ページ抜粋:
______
STマイクロエレクトロニクスは、耐圧100Vのnチャネル型パワーMOSFET「STL120N10F8」を発表した。性能指数(オン抵抗×ゲート電荷)を従来品に比べ40%も向上させた。モーター制御や通信/コンピュータシステム向け電源などの用途に向ける。
STマイクロエレクトロニクスは2023年3月、耐圧100Vのnチャネル型パワーMOSFET「STL120N10F8」を発表した。性能指数(オン抵抗×ゲート電荷)を従来品に比べ40%も向上させた。モーター制御や通信/コンピュータシステム向け電源などの用途に向ける。
STL120N10F8は、酸化膜充填(じゅうてん)トレンチ技術「STripFET F8」を採用している。これにより、オン抵抗は最大4.6mΩ(VGS=10V)と極めて小さく、600kHzまでのスイッチング周波数で効率的に動作することが可能となった。また、ドレイン・ソース間の電圧スパイク防止やエネルギー損失を最小化することもできる。ボディダイオードのソフトリカバリー特性によって、電磁干渉(EMI)も低減されるという。
さらに、ハードスイッチング/ソフトスイッチング・トポロジーの両方において電力変換性能を向上させることができる。産業グレード仕様にも完全に準拠した。しかも、ゲートしきい値電圧が厳密に制御されており、複数のMOSFETを並列接続する場合の大電流対応を簡略化することができるという。10マイクロ秒以内のパルスに対しても、最大800Aの短絡電流に耐えることが可能である。
STL120N10F8は既に量産中で、PowerFLAT5×6パッケージで供給される。価格は1000個購入時の単価が約1.04米ドルである。
______
提供データ:
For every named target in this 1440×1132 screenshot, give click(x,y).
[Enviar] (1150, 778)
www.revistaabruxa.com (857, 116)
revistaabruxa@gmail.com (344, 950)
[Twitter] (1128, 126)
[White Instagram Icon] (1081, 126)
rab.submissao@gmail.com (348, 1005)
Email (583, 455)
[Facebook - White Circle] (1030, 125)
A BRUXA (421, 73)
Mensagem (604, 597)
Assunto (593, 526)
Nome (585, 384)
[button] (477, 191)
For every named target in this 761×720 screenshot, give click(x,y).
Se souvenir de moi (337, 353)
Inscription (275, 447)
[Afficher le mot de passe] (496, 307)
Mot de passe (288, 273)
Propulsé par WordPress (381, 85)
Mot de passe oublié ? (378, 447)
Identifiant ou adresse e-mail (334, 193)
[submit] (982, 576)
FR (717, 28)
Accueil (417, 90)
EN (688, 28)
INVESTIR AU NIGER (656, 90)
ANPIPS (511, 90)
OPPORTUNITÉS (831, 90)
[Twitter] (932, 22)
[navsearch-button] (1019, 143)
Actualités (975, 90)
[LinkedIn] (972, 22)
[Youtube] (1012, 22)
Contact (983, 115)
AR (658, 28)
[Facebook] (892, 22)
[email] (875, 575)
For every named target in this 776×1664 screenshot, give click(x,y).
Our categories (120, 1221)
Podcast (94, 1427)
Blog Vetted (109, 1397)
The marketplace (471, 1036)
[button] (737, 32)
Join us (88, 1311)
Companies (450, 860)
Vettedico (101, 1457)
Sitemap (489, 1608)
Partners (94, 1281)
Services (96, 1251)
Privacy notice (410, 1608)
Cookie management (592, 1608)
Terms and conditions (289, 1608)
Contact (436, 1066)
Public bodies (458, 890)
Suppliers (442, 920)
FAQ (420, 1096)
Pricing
______
課題の内容: ページ抜粋の「さらに、ハードスイッチング/」から「価が約1.04米ドルである。」までを、両端の語句も含めて一字一句そのまま書き写してください。 データはページ抜粋とは別の資料です。

解答:
さらに、ハードスイッチング/ソフトスイッチング・トポロジーの両方において電力変換性能を向上させることができる。産業グレード仕様にも完全に準拠した。しかも、ゲートしきい値電圧が厳密に制御されており、複数のMOSFETを並列接続する場合の大電流対応を簡略化することができるという。10マイクロ秒以内のパルスに対しても、最大800Aの短絡電流に耐えることが可能である。
STL120N10F8は既に量産中で、PowerFLAT5×6パッケージで供給される。価格は1000個購入時の単価が約1.04米ドルである。